* [WORK TASK]: Set down the records again. Every word and mark must match exactly.

Stored dataset items:
=== Begin Enclosure ===
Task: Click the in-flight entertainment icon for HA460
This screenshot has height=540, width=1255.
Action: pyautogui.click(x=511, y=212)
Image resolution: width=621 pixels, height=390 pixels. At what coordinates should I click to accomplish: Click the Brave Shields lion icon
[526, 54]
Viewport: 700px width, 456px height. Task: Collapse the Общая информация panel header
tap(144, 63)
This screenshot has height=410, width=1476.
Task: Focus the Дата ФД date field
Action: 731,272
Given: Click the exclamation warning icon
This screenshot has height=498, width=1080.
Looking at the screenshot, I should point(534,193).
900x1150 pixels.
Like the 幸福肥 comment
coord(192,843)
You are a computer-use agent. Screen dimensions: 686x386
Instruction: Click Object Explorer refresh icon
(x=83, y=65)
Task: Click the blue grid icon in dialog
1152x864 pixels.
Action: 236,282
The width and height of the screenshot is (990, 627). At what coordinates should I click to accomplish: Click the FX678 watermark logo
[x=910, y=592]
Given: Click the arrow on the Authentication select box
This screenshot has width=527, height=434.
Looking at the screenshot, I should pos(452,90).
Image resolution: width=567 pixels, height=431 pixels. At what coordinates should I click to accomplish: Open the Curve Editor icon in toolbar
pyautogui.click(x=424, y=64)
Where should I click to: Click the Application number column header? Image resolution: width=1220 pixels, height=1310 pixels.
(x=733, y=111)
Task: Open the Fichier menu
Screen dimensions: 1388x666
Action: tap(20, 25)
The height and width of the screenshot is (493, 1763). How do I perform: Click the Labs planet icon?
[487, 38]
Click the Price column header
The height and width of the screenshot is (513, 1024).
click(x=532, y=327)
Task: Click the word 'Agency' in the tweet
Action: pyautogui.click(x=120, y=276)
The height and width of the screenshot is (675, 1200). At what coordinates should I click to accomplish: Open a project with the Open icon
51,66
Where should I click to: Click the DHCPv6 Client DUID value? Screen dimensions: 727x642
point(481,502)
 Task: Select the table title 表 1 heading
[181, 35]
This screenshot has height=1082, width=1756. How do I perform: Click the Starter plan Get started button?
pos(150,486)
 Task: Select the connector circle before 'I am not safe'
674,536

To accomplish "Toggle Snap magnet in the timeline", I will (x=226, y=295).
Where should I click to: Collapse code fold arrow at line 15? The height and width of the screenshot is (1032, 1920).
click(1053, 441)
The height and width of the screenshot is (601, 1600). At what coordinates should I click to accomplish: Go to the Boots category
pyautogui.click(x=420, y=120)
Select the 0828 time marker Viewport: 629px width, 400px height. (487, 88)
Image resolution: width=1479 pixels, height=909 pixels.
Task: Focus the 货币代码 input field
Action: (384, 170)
=== End Enclosure ===
* [EXPECTED ANSWER]:
Task: Click the in-flight entertainment icon for HA460
This screenshot has height=540, width=1255.
Action: pyautogui.click(x=511, y=212)
Image resolution: width=621 pixels, height=390 pixels. At what coordinates should I click to accomplish: Click the Brave Shields lion icon
[526, 54]
Viewport: 700px width, 456px height. Task: Collapse the Общая информация panel header
tap(144, 63)
This screenshot has height=410, width=1476.
Task: Focus the Дата ФД date field
Action: 731,272
Given: Click the exclamation warning icon
This screenshot has height=498, width=1080.
Looking at the screenshot, I should point(534,193).
900x1150 pixels.
Like the 幸福肥 comment
coord(192,843)
You are a computer-use agent. Screen dimensions: 686x386
Instruction: Click Object Explorer refresh icon
(x=83, y=65)
Task: Click the blue grid icon in dialog
1152x864 pixels.
Action: 236,282
The width and height of the screenshot is (990, 627). At what coordinates should I click to accomplish: Click the FX678 watermark logo
[x=910, y=592]
Given: Click the arrow on the Authentication select box
This screenshot has width=527, height=434.
Looking at the screenshot, I should pos(452,90).
Image resolution: width=567 pixels, height=431 pixels. At what coordinates should I click to accomplish: Open the Curve Editor icon in toolbar
pyautogui.click(x=424, y=64)
Where should I click to: Click the Application number column header? Image resolution: width=1220 pixels, height=1310 pixels.
(x=733, y=111)
Task: Open the Fichier menu
Screen dimensions: 1388x666
Action: tap(20, 25)
The height and width of the screenshot is (493, 1763). How do I perform: Click the Labs planet icon?
[487, 38]
Click the Price column header
The height and width of the screenshot is (513, 1024).
click(x=532, y=327)
Task: Click the word 'Agency' in the tweet
Action: pyautogui.click(x=120, y=276)
The height and width of the screenshot is (675, 1200). At what coordinates should I click to accomplish: Open a project with the Open icon
51,66
Where should I click to: Click the DHCPv6 Client DUID value? Screen dimensions: 727x642
point(481,502)
 Task: Select the table title 表 1 heading
[181, 35]
This screenshot has height=1082, width=1756. How do I perform: Click the Starter plan Get started button?
pos(150,486)
 Task: Select the connector circle before 'I am not safe'
674,536

To accomplish "Toggle Snap magnet in the timeline", I will (x=226, y=295).
Where should I click to: Collapse code fold arrow at line 15? The height and width of the screenshot is (1032, 1920).
click(1053, 441)
The height and width of the screenshot is (601, 1600). At what coordinates should I click to accomplish: Go to the Boots category
pyautogui.click(x=420, y=120)
Select the 0828 time marker Viewport: 629px width, 400px height. (487, 88)
Image resolution: width=1479 pixels, height=909 pixels.
Task: Focus the 货币代码 input field
Action: (384, 170)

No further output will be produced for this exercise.